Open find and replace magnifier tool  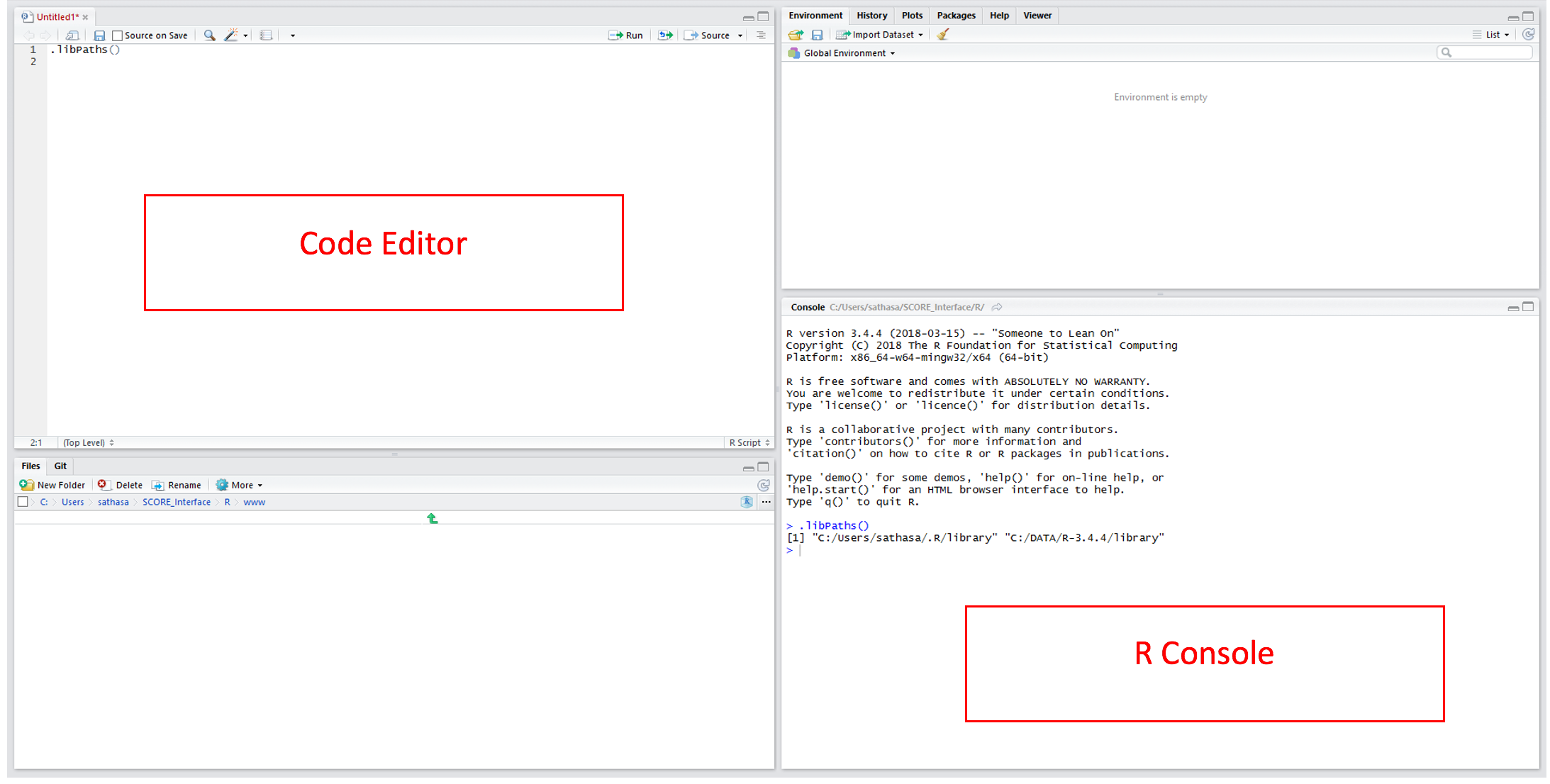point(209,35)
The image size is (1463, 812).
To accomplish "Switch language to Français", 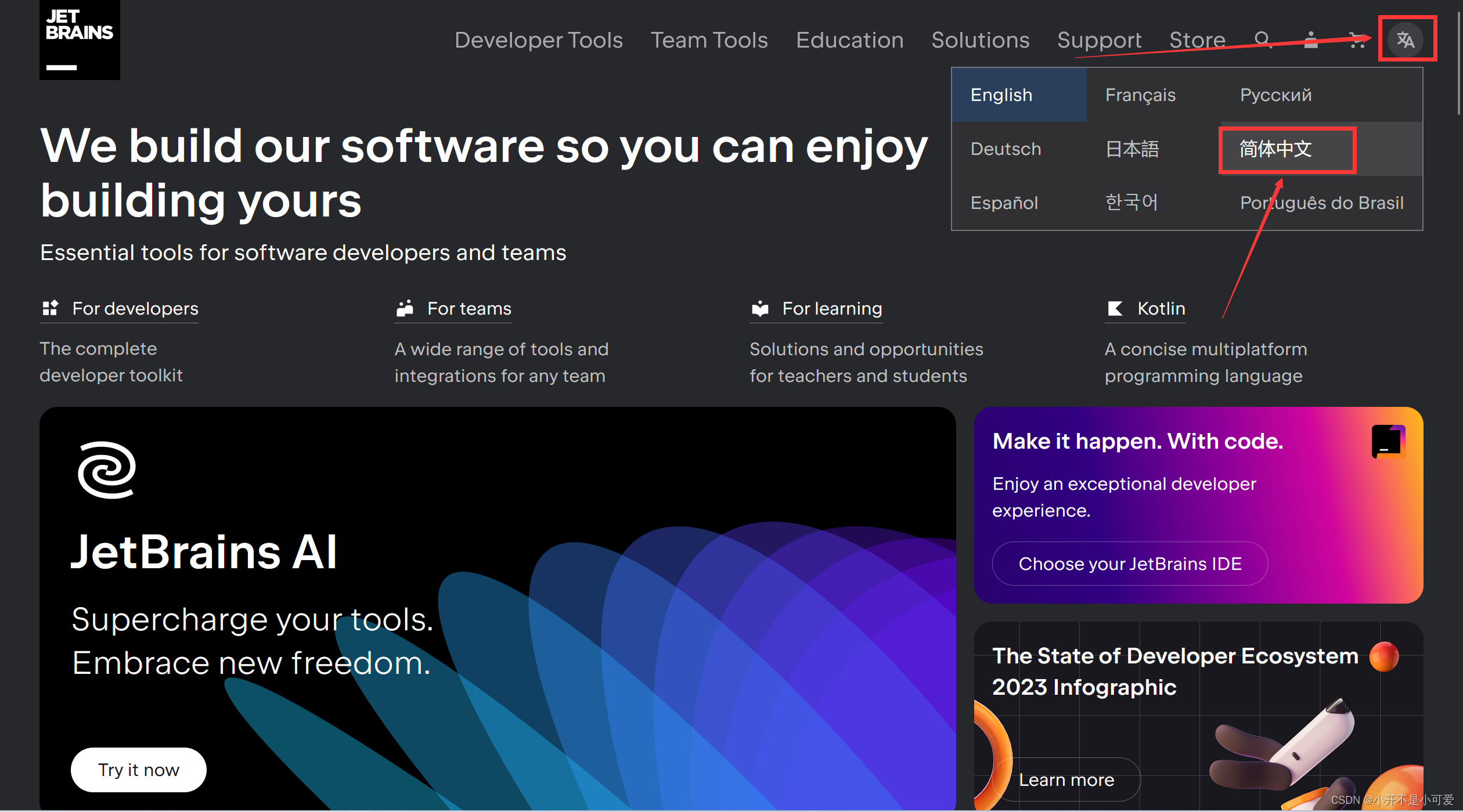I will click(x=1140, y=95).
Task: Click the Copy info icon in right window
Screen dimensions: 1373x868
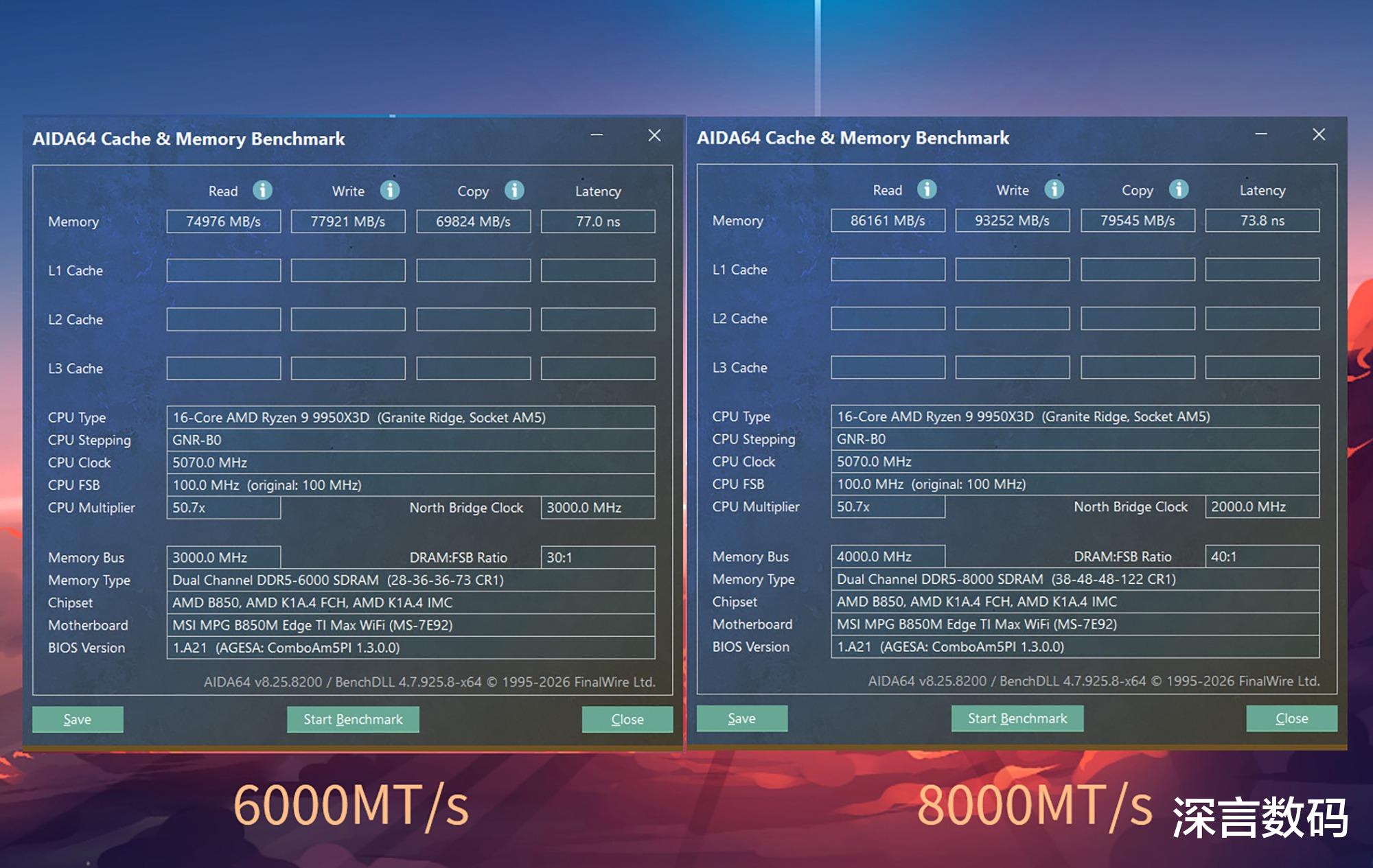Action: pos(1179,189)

================

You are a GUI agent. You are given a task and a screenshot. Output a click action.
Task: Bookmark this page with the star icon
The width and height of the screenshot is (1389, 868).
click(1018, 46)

================

■ Description of the task
Apply a filter to the listing above so that only lines with "icon" are kept, and copy those lines.

■ Answer area
Task: Click the Copy info icon in right window
Task: Bookmark this page with the star icon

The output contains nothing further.